The Pirates Laffite by William C. Davis (Harcourt, Inc., 2005) recounts the story of the famous privateer brothers who were born near Bordeaux, Pierre around 1770 and Jean in 1782. The French Revolution in 1789 brought turmoil throughout the country. Subsequently, with France embroiled in the Napoleonic Wars, the brothers realized their future lay elsewhere. Pierre Laffite was in New Orleans by December 1803, when President Thomas Jefferson’s Louisiana Purchase included that city in U.S. territory. Pierre became a merchant, then entered the more lucrative slave trade. Embargoes on American shipping by the English and the French affected American trade and supplies dwindled. Privateers who stepped into the breach found safe haven in the bayous south of New Orleans. By 1809 Pierre, who had been living in Pensacola, decided to be one of them. As William Davis writes, “Surely it was no coincidence that at virtually the same time his brother Jean finally came to Louisiana.” The brothers’ partnership flourished with Pierre managing the business end in New Orleans and “Captain Laffite” (Jean had gone to sea at an early age) supplying slaves and contraband through the bayou. At 40, Pierre suffered a stroke which impaired his health and put Jean in charge. For the next three years their operation grew.

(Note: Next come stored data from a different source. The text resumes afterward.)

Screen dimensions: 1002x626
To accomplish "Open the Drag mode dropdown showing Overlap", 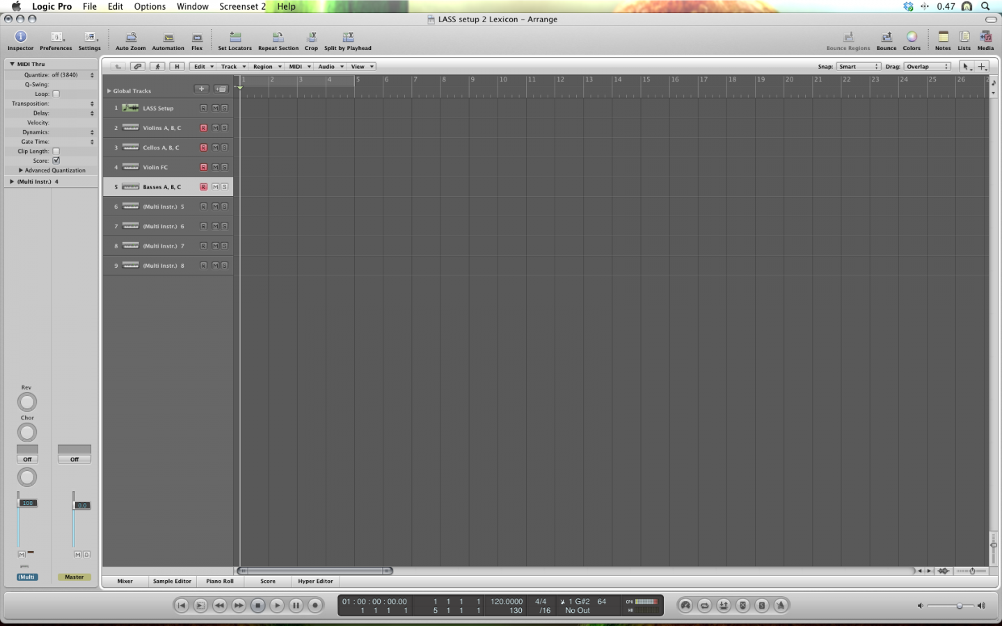I will point(927,67).
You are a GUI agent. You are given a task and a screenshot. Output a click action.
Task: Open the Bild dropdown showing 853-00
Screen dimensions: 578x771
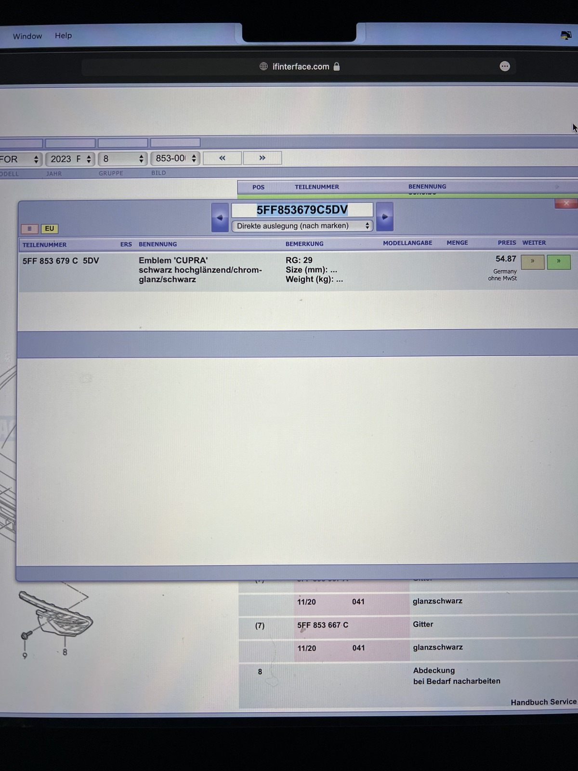click(175, 159)
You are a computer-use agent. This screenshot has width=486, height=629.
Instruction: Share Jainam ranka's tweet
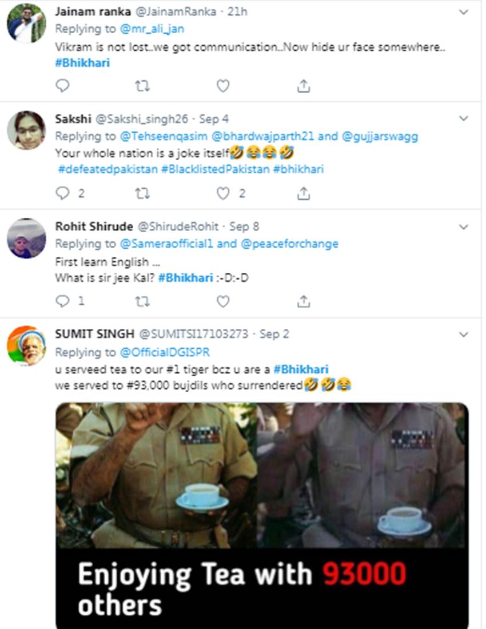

Then on June 18, 1812, war broke out between Britain and the U.S. At first the Laffites and the privateers associated with them continued to bypass local merchants by selling contraband supplies at lower prices to local residents. In so doing, they interfered with customs revenues. By 1814 the authorities had had enough. They imprisoned Pierre during one of his visits to his common law wife in New Orleans. Then Jean was offered a commission to join the British but he equivocated to buy time. Meanwhile Pierre was broken out of jail by unknown persons and rejoined Jean. A U.S. naval attack routed the privateers from Barataria, their base in the bayou, but the Laffites escaped. By now the British were in a direct position to attack New Orleans. After some hesitation, General Andrew Jackson, short of supplies and men, offered Jean and all other privateers reprieve in exchange for flints and their service in the defense of New Orleans.

It was Pierre who was engaged under Jackson’s command at the Battle of New Orleans, while Jean was on a reconnoitering mission off Grand Isle. When the war ended in January 1815, Jackson praised the Baratarian pirates and Pierre in particular – his knowledge of the countryside had been instrumental in defeating the British. Their new found freedom allowed the Laffite brothers to re-enter public life but it was not long before they returned to their former piratical ways throughout the Caribbean. Their participation in the War of 1812 has undoubtedly been exaggerated but they were the stuff of legends.